Gli occhi di Alisa si spalancarono. Niente lacrime: un gelo vuoto. Poi, in fondo, s’accese una scintilla d’acciaio.
«Chiamali. Dirò tutto. Tutto».
E raccontò. Dall’inizio. Viktor, affabile e sicuro, le aveva offerto lavoro alla dacia. Rientrata dalla città senza un soldo, aveva accettato. Regali, attenzioni, parole. Poi, scoperta la gravidanza, lui si era trasformato: la cacciò, la insultò. Lei tornò a cercarlo, una volta, due… La terza, alla vigilia del parto, la trascinò in cortile, la colpì. Cadde. Il travaglio. Lui stesso l’assistette. Dopo, la legò, prese il neonato e uscì. Lei credette di morire.
Emerse che Viktor non era solo un “nuovo ricco”: alto funzionario in municipio, candidato alla Duma regionale. Immagine immacolata. Ma il sindaco in carica, uomo d’onore, ascoltato il racconto di Artem, non coprì nessuno. Alla fine, batté il pugno sul tavolo: «Gente così al mio fianco non ci sarà. Mai».
Qualche giorno dopo, Alisa, ancora pallida ma in piedi, uscì sul portico dell’ospedale. In braccio, il figlio, avvolto in una copertina azzurra, stretto come un tesoro. «Va bene così», pensò guardando quel visino. «Ce la farò. Sopravviveremo. A casa della nonna c’è posto».

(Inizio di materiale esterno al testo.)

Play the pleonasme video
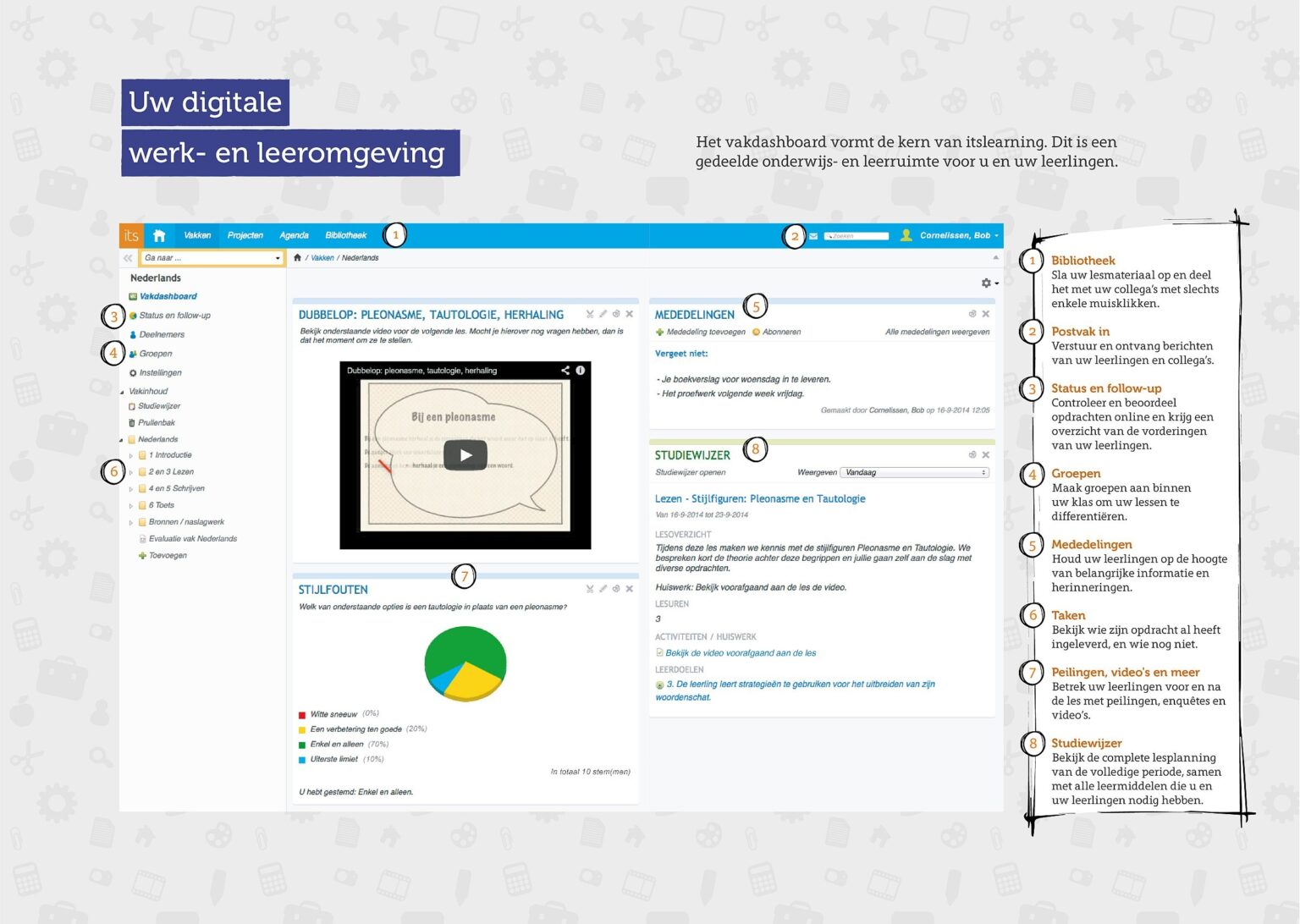 pos(464,454)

Una mano calda le scese sulla spalla.
«Perché lo strizzi così? Sta diventando blu. Al ragazzo manca aria. Dallo qui: lo porta lo zio Artem!» disse lui, prendendo con delicatezza il fagotto e avviandosi verso la sua Niva piena di cicatrici. «E tu? Resta lì a far l’ostrica? Dobbiamo passare anche all’anagrafe, già che ci siamo. Presentare la domanda», aggiunse, voltandosi con un sorriso timido ma deciso.
Alisa rimase di sale.
«Domanda? Quale domanda, Tëma?»
Artem si fermò, la guardò dritto.
«Ma come quale? Per sposarci il prima possibile. O preferisci risultare la mia convivente?»
Alisa restò muta un istante; poi dagli occhi sgorgarono lacrime — non di paura, ma di sollievo, di felicità incredula. Fece due passi e gli si gettò addosso con il braccio libero.
«Artem… Io… Noi…»
«Piano», la interruppe, con una tenerezza limpida negli occhi. «Capiremo come vivere strada facendo. Adesso andiamo a casa. Da noi… cioè, da me… nonna Zina ha imbandito per mezzo paese. Bagneremo i piedini al nostro nuovo cittadino. E si ricomincia».